Parmenion - Alexander's most trusted general after Hephaestion, and who served as second before
Hephaestion took the position. he was in charge of logistics, the baggage of the expeditionary force, and was the major military planner with Philip of the entire Asian campaign. He operated independently and commanded the larger part of the ground forces that thrust into Anatolia (Turkey), Syria and Persia. Because Parmenion was able to utilize a portion of the force independently, the Persians often had to fight a two-front war, one led by Alexander, the other by Parmenion. Parmenion was Alexander's equal in military brilliance, but was hampered by the sudden inspirations that struck Alexander. They worked best when on one large battlefield where the choices were obvious, or far apart with different objectives. Alexander both respected Parmenion for his brilliance, and obeyed him for his wisdom; Parmenion in this story is a foil for Philip, and it is his belief that it was not Philip's, but Parmenion's military brilliance, that won Greece for Philip. So Alexander transferred all of his admiration for Philip (whether deserved or not) to Parmenion upon Philip's death.
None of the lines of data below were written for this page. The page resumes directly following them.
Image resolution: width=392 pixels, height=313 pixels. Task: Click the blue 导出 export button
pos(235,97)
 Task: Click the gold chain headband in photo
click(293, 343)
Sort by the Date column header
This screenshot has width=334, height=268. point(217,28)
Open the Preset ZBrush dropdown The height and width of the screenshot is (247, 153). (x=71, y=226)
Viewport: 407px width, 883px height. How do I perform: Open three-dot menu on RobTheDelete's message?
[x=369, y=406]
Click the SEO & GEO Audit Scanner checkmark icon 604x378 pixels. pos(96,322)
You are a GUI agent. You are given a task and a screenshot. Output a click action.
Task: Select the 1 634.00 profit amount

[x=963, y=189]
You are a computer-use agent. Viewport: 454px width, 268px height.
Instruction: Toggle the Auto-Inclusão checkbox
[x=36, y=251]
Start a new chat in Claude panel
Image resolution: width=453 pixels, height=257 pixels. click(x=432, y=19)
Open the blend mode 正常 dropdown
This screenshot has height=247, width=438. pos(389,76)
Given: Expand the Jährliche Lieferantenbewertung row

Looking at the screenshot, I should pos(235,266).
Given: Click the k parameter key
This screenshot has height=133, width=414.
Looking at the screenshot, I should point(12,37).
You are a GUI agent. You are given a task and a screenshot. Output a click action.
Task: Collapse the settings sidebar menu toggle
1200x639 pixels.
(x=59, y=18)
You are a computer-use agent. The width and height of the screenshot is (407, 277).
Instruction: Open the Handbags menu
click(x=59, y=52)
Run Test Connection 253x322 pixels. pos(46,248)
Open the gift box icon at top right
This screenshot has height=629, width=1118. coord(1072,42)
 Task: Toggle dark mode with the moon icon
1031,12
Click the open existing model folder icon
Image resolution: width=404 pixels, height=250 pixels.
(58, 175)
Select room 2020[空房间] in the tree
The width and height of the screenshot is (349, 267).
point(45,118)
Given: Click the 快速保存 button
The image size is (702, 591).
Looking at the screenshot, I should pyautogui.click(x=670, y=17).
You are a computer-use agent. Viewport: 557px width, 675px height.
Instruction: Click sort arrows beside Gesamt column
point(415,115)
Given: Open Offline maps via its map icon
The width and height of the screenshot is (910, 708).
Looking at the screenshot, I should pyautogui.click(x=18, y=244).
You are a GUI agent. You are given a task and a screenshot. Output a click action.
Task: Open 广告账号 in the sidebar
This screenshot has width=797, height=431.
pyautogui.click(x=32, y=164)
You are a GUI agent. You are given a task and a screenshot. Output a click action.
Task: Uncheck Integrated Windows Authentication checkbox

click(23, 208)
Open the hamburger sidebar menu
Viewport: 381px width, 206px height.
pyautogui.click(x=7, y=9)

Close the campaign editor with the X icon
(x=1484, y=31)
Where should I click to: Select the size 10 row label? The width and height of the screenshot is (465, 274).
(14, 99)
Ataxerxes - a brilliant Persian military leader, died suddenly as the campaign against Persia from the north was being readied. He was thorough, calculated, and ready to sacrifice most of the population of Anatolia, and its wealth, to throw as a buffer against Makedon. At his death, his plans for Anatolia went slack, and his cousin, the inexperienced Darius III, rose to power.
Darius III - king of Persia, new to the position. He did not have the confidence of his army, who abandoned him after several key defeats in Persia, and his family was taken hostage by Alexander. He was assassinated by his own men and replaced after the invasion of Bactria, and the entire treasury of Persia, over 8,000 tons, was carried off to Alexander's new Bactrian capital of Ekbatana in western Iran. Darius's family, including his wife, daughter, and small sons, were treated as royalty, and Alexander officiated at the marriage of Darius's daughter to one of his generals (I don't know which yet.)
Scheravasana - fictional. She represents the type of temple priestess who served as oracle in the temples of Marduk, an ancient god who was the god of Asia minor, Ur, Chaldea and Babylon during the reign of Shargon the Great and Shargon II, Nebuchadnezzar and the great Babylonian kings. Many women in positions of leadership during Alexander's advance through Asia offered themselves to him; and those who held adequate family or governmental rank could sue for marriage. This priestess was not highly ranked enough to become Alexander's wife. She plays a mystical role in his world, however, like many women he came to know in Asia. He preferred the Persian religious rites and beliefs, and embraced two major strains of religious thought there: the ancient sacrificial worship of Marduk, and that of Ahura-Mazda, the Zoroastrian religion. Scheravasana represents the more traditional sacrificial (and ascetic) religion of Marduk. The temples of Marduk capitulated in force to Alexander, believing him to be the reincarnation of Shargon the Great.